|Yeah, it's kinda like that|
The fact of the matter is: Beer is made of barley. And without barley, it is very difficult to make beer.
Who knew Prague had a big Gluten-Free scene?
In preparing for our trip to the Czech Republic, Liz found a reference to an all-Gluten-Free restaurant near the city-centre. Since many Czech dishes feature huge, bread-based dumplings and are thus, the opposite of gluten-free, we made it a priority to have a meal at this restaurant, and set out to find it on our first day in Prague.
At The Golden Crossing
The restaurant is called Na Zlate Krsizovatce, which translates to "At The Golden Crossing." Most traditional Czech restaurants and pubs are named in the At The <colour> <noun> format, so it definitely looked promising in that regard.
We walked in, and were immediately asked if we had made a reservation. Given that we had pretty much just gotten off of a plane, we of course, had not. Nonetheless, they managed to squeeze us in (note to potential future patrons: it's a small place, so call ahead if you can).
You can check out the restaurant's website here.
Celia: That's Czech for Really Good Gluten-Free Beer
Looking at the menu, there were two beer choices: Pilsner Urquell, and Celia, a gluten-free beer made by Zatec brewery in the Czech Republic.
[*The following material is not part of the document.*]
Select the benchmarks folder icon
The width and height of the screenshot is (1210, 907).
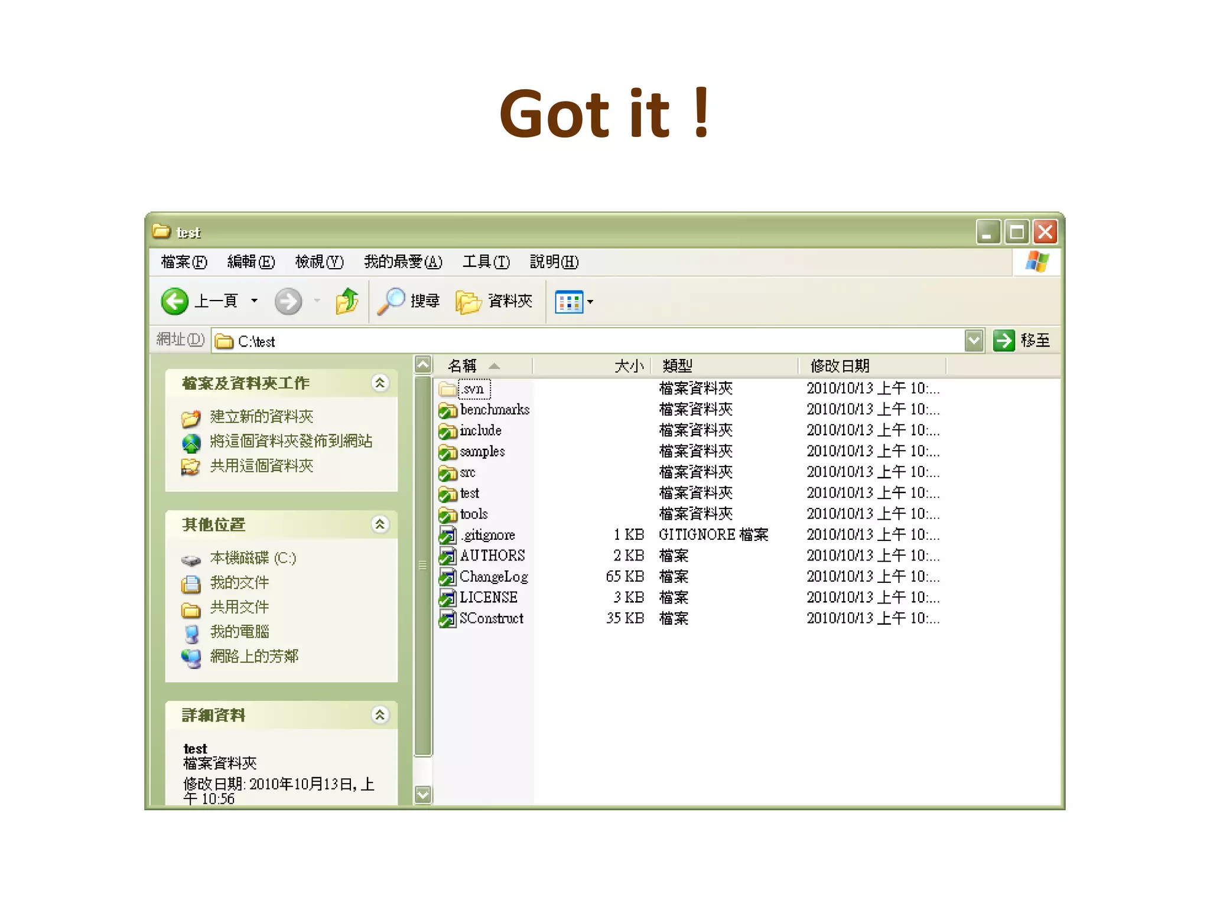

Liz had read some very unflattering reviews about Celia online and was actually considering just ordering wine, but after some thought, we figured that we had to at least try it (and at $2 after exchange rates, it's not like we were making a big bet on it or anything).
Seriously, some of the reviews of Celia on-line are pretty scathing. "Tastes like a cross between non-alcoholic beer and ginger ale" I think was one of them. Ouch, right? So, my expectations were pretty modest for this. Hence my surprise when I took my first sip and tasted beer. In fact, it tasted so much like regular beer, that I was a little bit concerned that they had poured us regular beers instead. The waiter assured us that we were in fact drinking gluten-free beers and boasted of the Czech achievement in the gluten-free arena.
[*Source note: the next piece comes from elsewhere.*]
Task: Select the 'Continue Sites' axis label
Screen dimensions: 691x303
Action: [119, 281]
And it really is an achievement. Certainly, Celia is not going to conjure up memories of Sam Adams or Guinness for anyone, but in terms of delivering a crisp, lagery experience to one's palette without gluten, it is without peer.
Trust the Czechs, the people who perfected the pilsner style, to figure out the world's best gluten free version.
Zatec's English website doesn't have any information on Celia as they don't seem to export it anywhere yet, but if you can read some Czech, you can go to their Czech site.
Post-Script: Oh yeah, the food
Beyond the beer, the rest of the meal was excellent. We tried their garlic soup, and their chicken noodle soup as starters. Both were excellent as expected - over multiple trips to the Czech Republic, we've never had a soup course there that wasn't awesome.
For entrees Liz had goulash, and I had beef tenderloin in cream sauce, both served with big, gluten-free knedlicky (Czech bread dumplings). The beef in cream sauce was one of the best versions of that dish I've had. The goulash was OK, but the sauce was a little too heavily seasoned, making it hard to taste the pork through all the paprika and salt.
If you're traveling in Prague, and have a gluten restriction, a meal at Na Zlate Krsizovace is a must.